Mother had learned to appreciate the more simple things and she
passed this knowledge over to me. A very important life's lesson
learned and treasured!
Daddy
is fairly old now and his health is rather poor. He still runs his
business which is open five days a week. I love going to visit with
him as he works. I carefully watch him dealing with his customers
and marvel as much today as I did years ago when watching him. Daddy
could have been an Attorney or even a Doctor had he been able to
finish school and go on to college. He instead quit school to
support his Mother, brothers and sisters which was not all that
uncommon in his day. He instead became a rather savvy businessman
who can read his customers like a book. He is extremely mechanically
inclined.
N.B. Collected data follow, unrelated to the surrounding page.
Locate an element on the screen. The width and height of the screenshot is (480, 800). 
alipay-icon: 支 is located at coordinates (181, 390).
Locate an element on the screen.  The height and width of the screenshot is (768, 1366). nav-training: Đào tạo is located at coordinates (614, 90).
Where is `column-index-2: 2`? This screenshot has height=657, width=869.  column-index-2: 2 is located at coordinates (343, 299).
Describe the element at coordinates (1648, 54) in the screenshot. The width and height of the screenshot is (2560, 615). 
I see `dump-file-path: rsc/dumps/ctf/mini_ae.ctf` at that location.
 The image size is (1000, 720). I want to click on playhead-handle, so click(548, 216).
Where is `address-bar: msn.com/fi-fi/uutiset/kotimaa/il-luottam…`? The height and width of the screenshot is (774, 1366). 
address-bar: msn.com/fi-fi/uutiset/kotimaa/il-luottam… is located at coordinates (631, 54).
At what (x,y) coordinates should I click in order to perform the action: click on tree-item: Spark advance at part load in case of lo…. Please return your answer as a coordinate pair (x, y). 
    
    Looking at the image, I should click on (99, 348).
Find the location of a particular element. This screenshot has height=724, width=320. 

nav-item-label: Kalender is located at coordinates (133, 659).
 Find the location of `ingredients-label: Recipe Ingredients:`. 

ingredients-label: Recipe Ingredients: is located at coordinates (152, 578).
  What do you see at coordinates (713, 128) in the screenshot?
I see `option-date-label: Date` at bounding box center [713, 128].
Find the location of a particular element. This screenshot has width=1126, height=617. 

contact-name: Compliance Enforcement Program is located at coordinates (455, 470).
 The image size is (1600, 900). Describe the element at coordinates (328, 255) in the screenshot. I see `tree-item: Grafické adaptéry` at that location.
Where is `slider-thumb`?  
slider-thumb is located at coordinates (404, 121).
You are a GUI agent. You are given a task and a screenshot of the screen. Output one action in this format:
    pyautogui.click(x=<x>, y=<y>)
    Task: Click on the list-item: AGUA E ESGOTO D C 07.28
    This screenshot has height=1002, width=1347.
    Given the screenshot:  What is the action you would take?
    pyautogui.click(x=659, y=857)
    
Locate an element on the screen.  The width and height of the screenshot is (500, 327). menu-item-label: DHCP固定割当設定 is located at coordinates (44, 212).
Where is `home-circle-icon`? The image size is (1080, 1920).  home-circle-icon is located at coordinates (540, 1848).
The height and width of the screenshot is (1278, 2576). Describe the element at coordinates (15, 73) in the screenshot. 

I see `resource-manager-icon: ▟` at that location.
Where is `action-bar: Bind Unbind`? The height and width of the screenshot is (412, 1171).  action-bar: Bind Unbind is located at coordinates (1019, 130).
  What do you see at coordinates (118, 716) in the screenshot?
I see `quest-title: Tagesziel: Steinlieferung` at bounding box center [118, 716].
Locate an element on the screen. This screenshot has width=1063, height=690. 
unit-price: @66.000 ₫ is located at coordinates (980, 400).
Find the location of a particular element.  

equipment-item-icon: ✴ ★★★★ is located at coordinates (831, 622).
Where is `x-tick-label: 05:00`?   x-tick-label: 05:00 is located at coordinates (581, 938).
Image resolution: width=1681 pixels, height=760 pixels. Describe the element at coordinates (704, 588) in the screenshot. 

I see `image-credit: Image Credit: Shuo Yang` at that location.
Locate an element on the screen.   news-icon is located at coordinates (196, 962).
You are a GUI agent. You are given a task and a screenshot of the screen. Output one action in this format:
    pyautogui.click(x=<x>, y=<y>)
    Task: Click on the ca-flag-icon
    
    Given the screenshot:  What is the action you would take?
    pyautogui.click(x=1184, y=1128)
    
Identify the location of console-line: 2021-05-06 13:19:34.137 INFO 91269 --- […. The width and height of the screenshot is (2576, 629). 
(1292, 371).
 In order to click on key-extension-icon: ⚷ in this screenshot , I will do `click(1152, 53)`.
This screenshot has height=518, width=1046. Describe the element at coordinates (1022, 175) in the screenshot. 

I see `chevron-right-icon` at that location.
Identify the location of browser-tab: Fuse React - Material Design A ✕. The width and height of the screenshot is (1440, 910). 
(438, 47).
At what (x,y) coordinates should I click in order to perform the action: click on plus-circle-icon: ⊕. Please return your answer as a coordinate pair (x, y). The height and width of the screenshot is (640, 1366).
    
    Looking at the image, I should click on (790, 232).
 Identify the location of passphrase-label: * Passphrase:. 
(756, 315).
What he was not blessed with in “book-smarts”, as he
calls it, he was gifted in other areas. He has the ability to
understand how anything with moving parts works and how to make them
work better. He has been known to figure out ways to make things run
better and has fabricated the parts needed to do so. My mechanical
skills come from Daddy as well as my business smarts and so called
people skills. More cherished lessons taken to heart and
successfully put into practice during my years on this world.
I
trust everyone is having a wonderful holiday-time of year. Take time
to really enjoy the little things. Ignore the things which you
cannot affect as they truly do not matter. Hug your Parents. Hug
your children as much as you can. Hug your friend and tell them you
love them. Pull your significant other close to you and say, “Let's
just cuddle for a while”. These are the most important moments and
they will never come around again. You may be fortunate enough to
have more of them but that particular
instance is lost to time forever!
That said. Have a most wonderful Christmas!
Post
Script: With waning health and much more time on my hands these
days, I contemplate all the “what ifs” along my life's journey.
It seems to me the best
times I've had are the moments I am still able to share with those
who would spend time with me. I enjoy making them think! I suppose
I'm trying to bring people back to the activity of thinking and using
their endless imaginations.
Imagination
is the fountain from which all reality is born.